Green garlic had been fermenting in a small jar on my kitchen counter for about four days when a friend kindly asked whether it'd be okay if he opened the window. Nothing reached Époisses-level stinky but the faint smell of aging cut garlic required instant triage by way of that open window and a scented candle. No regrets though. The fermented hot green garlic was so shockingly easy to pull off, because it requires only a Mason jar, salt, a knife, and about 10 minutes to prep. Fermenting is really (in this case, at least) as easy as putting stuff in a jar with salt and forgetting about it for a week. This is the Ultimate Gateway Ferment, and maybe I'll go big with sauerkraut next time.

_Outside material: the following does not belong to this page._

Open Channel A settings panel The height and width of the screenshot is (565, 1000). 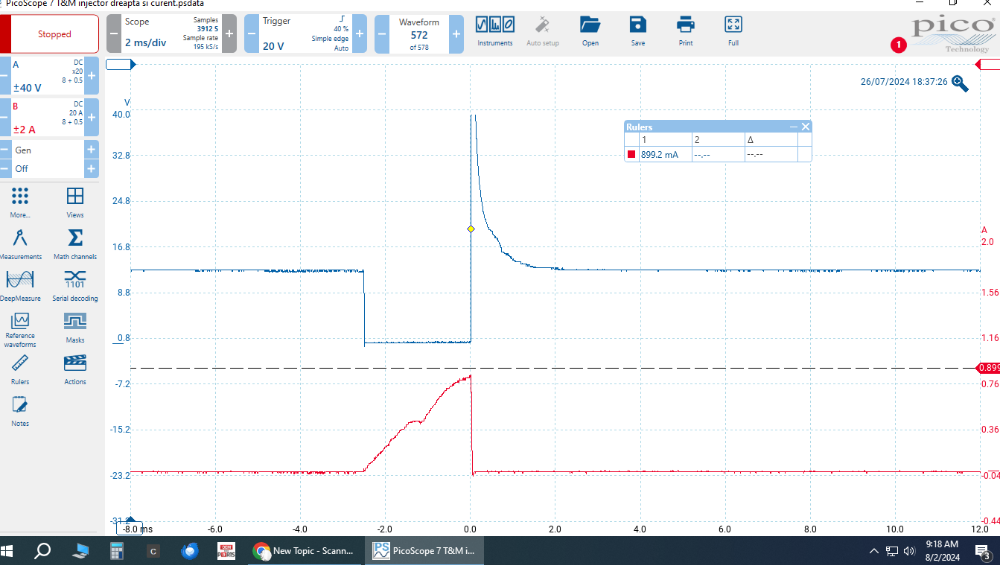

Like a scallion at the top with a familiar-looking (but smaller) garlic bulb at the bottom, green garlic is a springtime staple with a zingier bite than whatever you throw in a pan with roasted chicken. Locating this spring garlic will probably be the hardest part of getting through the recipe. The rest is salt, water, a jar, a couple of days of being forgetful (you've got this!), and some red pepper flakes. The result enables insta-garlic knot vibes, thanks to soft, deeply sharp, fizzy, and funky garlic that brings subtle, lasting heat. (Warning though: The garlic breath here is a force to be reckoned with.) Put it on everything, but especially the things below:
Spaghetti has been waiting its whole life for some butter, salt, pepper, red pepper flakes, Parmesan, and this fermented green garlic. It tastes like you built an elaborate sauce with some culinary school skills (...but you didn't).
Garlic potatoes—mashed, whole, smashed, French fried—are beautiful. And nothing does them as much justice as tossing them with fat and a generous heap of this garlic.

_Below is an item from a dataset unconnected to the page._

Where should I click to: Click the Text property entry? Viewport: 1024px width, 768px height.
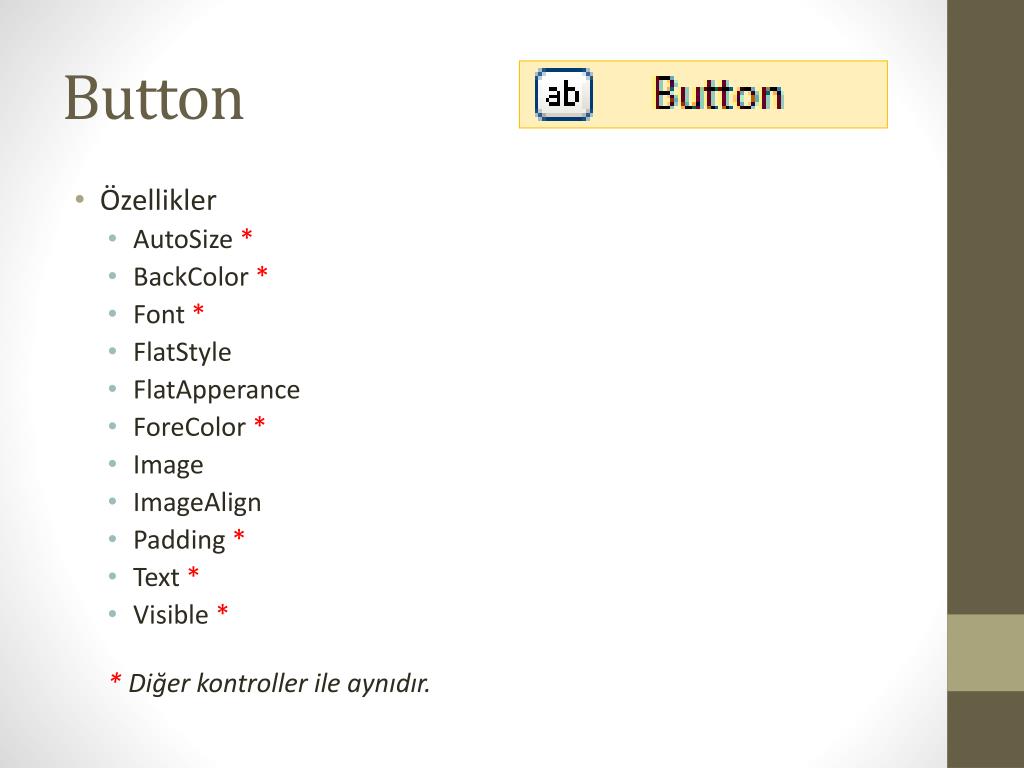tap(156, 577)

Happiness is a piece of crusty country bread with a healthy swipe of ricotta cheese (Salvatore Brooklyn, get on it) and an added layer of the fermented green garlic.
Magic mushrooms are real, and non-hallucinogenic: They're cooked in a stick of butter and tossed with fermented hot green garlic. You're welcome.

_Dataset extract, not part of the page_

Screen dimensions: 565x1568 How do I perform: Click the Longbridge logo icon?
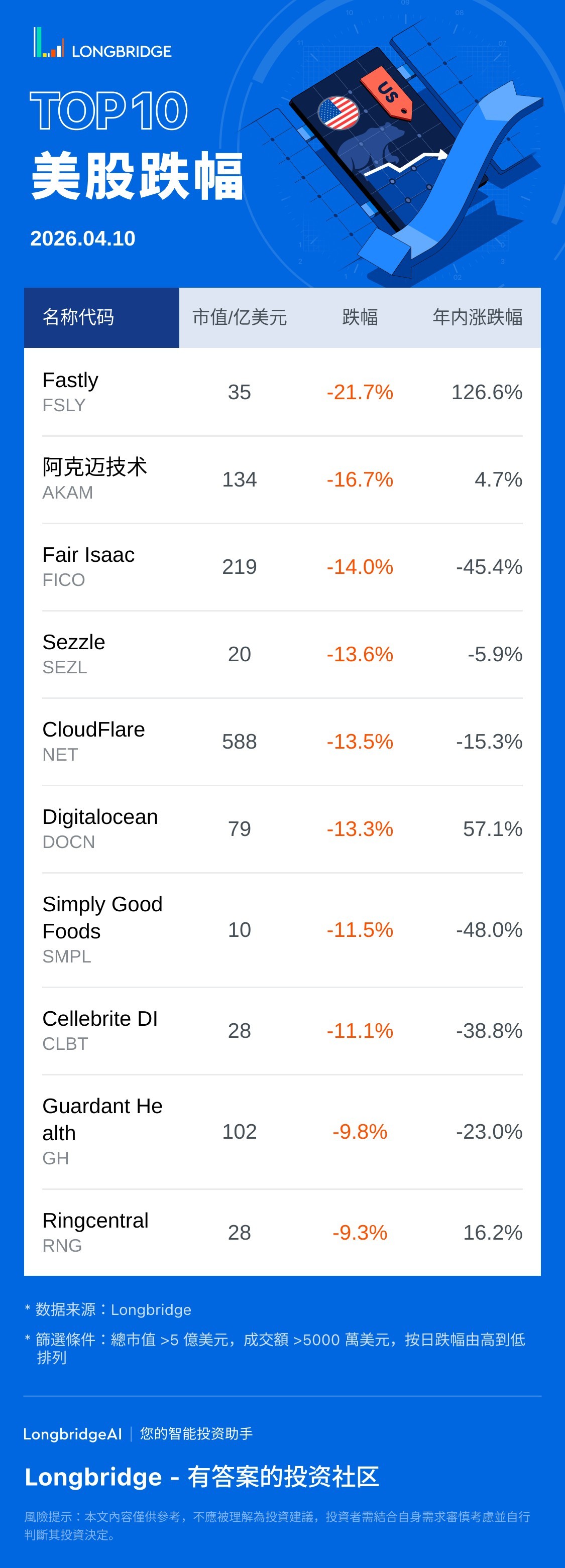[49, 43]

It's an unlikely pair—remember Tom Cruise and Cher? (That happened, yep.) But it works. The sticky, sweet honey adds buffers the fermented green garlic and makes it a fantastic beef marinade, toast spread, or cheese plate condiment.
Douse plain Greek yogurt with olive oil, salt, and pepper, then spoon the fermented hot green garlic over top. Taste familiar? It's basically sour cream and onion dip, except way more sophisticated.
The simple turkey sandwich tastes like you got it from a haute deli when you spread some of the hot fermented green garlic on it.
Goat cheese, we've never seen this side you, truly. Humboldt Fog has never been more alive than it is eaten by the spoonful with a generous helping of the hot fermented garlic. Any milky goat cheese will work.
Your favorite noodle dish has peanut sauce, right? With scallions too, yeah? Same deal goes here: Combine nut butter like peanut or almond butter with the hot fermented garlic and appreciate the beauty of savory, nutty sweetness.
Sub in hot fermented green garlic for your standard garlic cloves and give your pesto a new lease on life.
Breakfast will never be the same. Seriously, try any egg preparation—fried, scrambled, poached, hardboiled—and combine it with hot fermented green garlic. Zero extra seasoning effort required.